Sentenza Sentenza Cassazione Civile n. 23386 del 23/10/2020

Cassazione civile sez. III, 23/10/2020, (ud. 02/07/2020, dep. 23/10/2020), n.23386

LA CORTE SUPREMA DI CASSAZIONE

SEZIONE TERZA CIVILE

Composta dagli Ill.mi Sigg.ri Magistrati:

Dott. SCARANO Luigi Alessandro – Presidente –

Dott. SCODITTI Enrico – Consigliere –

Dott. SCRIMA Antonietta – rel. Consigliere –

Dott. IANNELLO Emilio – Consigliere –

Dott. GUIZZI Stefano Giaime – Consigliere –

ha pronunciato la seguente:

ORDINANZA

sul ricorso 1607-2019 proposto da:

C.M., in proprio e quale erede di

C.F., considerato domiciliato in ROMA, PIAZZA CAVOUR, presso la

CORTE DI CASSAZIONE, rappresentato e difeso dall’avvocato GIUSEPPE

ORESTE FIORENZA;

– ricorrente –

e contro

TUA ASSICURAZIONI SPA, CA.SA., ALLIANZ SPA;

– intimati –

avverso la sentenza n. 305/2018 della CORTE D’APPELLO di 2020

CALTANISSETTA, depositata in data 1/06/2018;

764 udita la relazione della causa svolta nella camera di consiglio

del 2/07/2020 dal Consigliere Dott. ANTONIETTA SCRIMA.

 

Fatto

FATTI DI CAUSA

Nel 2005, L.C., C.P. e C.M., in proprio e nella qualità di eredi di C.F., convennero in giudizio Ca.Sa. e la Unione Assicurazione S.p.a. per sentirli condannare al risarcimento dei danni sofferti, sia iure proprio, sia iure hereditatis, in seguito all’incidente avvenuto in (OMISSIS), S.S. (OMISSIS) tra le auto condotte e di proprietà rispettivamente del proprio congiunto C.F. (deceduto in conseguenza delle lesioni gravissime riportate in tale sinistro) e di Ca.Sa..

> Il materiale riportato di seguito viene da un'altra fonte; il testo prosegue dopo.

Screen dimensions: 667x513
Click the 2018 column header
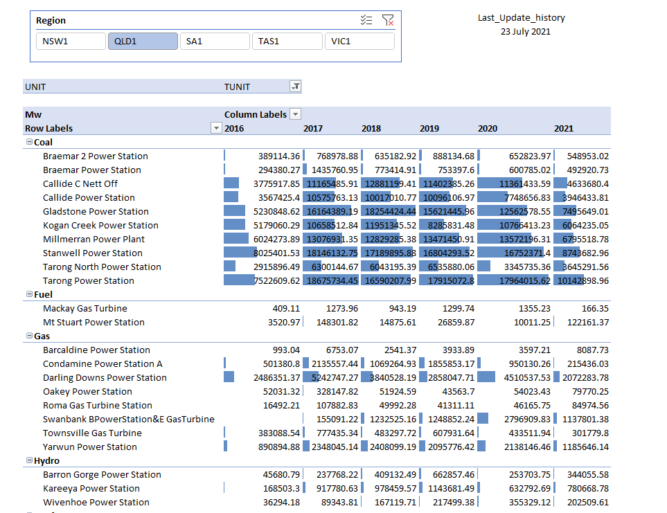pyautogui.click(x=371, y=128)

Esposero gli attori che C.F., mentre era alla guida della Fiat Punto di sua proprietà, provenendo da una strada interpoderale e dopo aver dato precedenza ai veicoli transitanti da destra e sinistra, si era immesso nella S.S. (OMISSIS) e, giunto al centro della carreggiata, era andato a collidere con la Peugeot condotta da Ca.Sa.. A seguito dell’impatto C.F. aveva riportato lesioni personali gravissime per le quali era deceduto durante il trasporto al nosocomio di (OMISSIS).

Affermarono gli attori che l’esclusiva responsabilità, nella determinazione dell’evento, doveva imputarsi al Ca., che procedeva a velocità sostenuta nonostante il limite imposto da apposito segnale, impegnando il centro della carreggiata ed omettendo di rallentare in prossimità di un’intersezione stradale ben segnalata.

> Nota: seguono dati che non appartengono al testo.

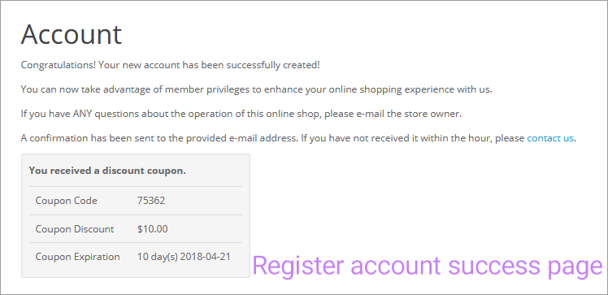
Task: Click the member privileges paragraph
Action: coord(256,89)
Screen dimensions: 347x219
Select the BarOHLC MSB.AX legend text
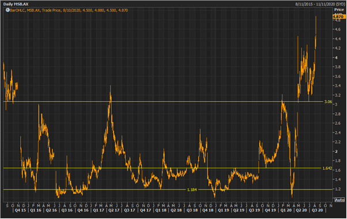click(69, 10)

A sostegno delle loro ragioni, gli attori rappresentarono la pendenza, per l’incidente de quo, di un processo penale a carico di Ca.Sa. per il reato di cui all’art. 589 c.p. e richiamarono le conclusioni cui era giunto il perito del P.M., secondo cui l’impatto non si sarebbe verificato se il conducente la Peugeot, come da prescrizioni, avesse circolato in prossimità del margine destro della propria corsia di marcia.

Si costituì Ca.Sa. contestando integralmente la domanda attorea e chiedendone il rigetto; sostenne che l’incidente doveva ascriversi a responsabilità esclusiva di C.F. che, provenendo da strada interpoderale, non aveva adempiuto all’obbligo di arrestarsi allo “STOP” imposto da apposita segnaletica e di dare precedenza ai veicoli che, come la propria Peugeot, procedevano sulla “strada favorita”; in via riconvenzionale, chiese la condanna degli attori, in solido, con la R.A.S. (compagnia assicuratrice della Fiat Punto condotta da C.F.) al risarcimento dei danni dallo stesso subiti e derivati dall’incidente oggetto del giudizio.

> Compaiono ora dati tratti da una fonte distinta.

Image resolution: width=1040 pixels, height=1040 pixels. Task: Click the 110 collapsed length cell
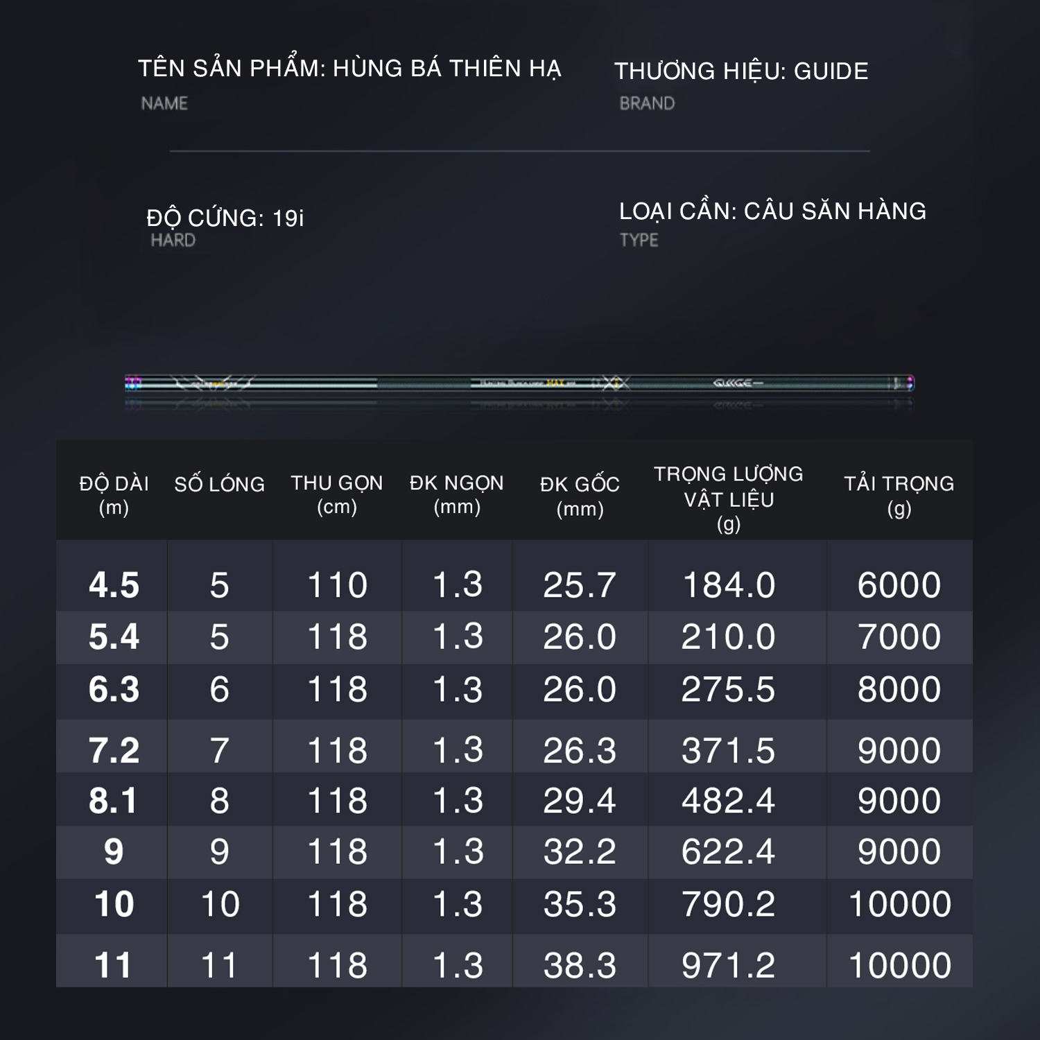(x=337, y=584)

Si costituirono le compagnie assicuratrici dei veicoli coinvolti nel sinistro, la Uni One Assicurazioni S.p.a. (poi Duomo Unione Assicurazioni S.p.a., e successivamente Società Cattolica di Assicurazioni a r.l.) e la R.A.S.’ poi Allianz S.p.a), che gli attori avevano chiesto e ottenuto di chiamare in causa a seguito della domanda riconvenzionale del convenuto. Entrambe le compagnie, oltre a formulare eccezioni e richieste preliminari, chiesero il rigetto delle domande contro di loro proposte perchè infondate.

Con sentenza depositata il 5 luglio 2010 il Tribunale di Gela dichiarò che il sinistro in parola era ascrivibile alla responsabilità prevalente del defunto C., dante causa degli attori, proprietario e conducente della Fiat Punto, assicurata per la r.c. con la RAS S.p.a., poi Allianz S.p.a., con il concorso di colpa nella misura del 30% del Ca., conducente e proprietario della Peugeot 306 assicurata per la r.c. con la Duomo Unione Assicurazioni S.p.a., poi Società Cattolica di Assicurazioni a r.l..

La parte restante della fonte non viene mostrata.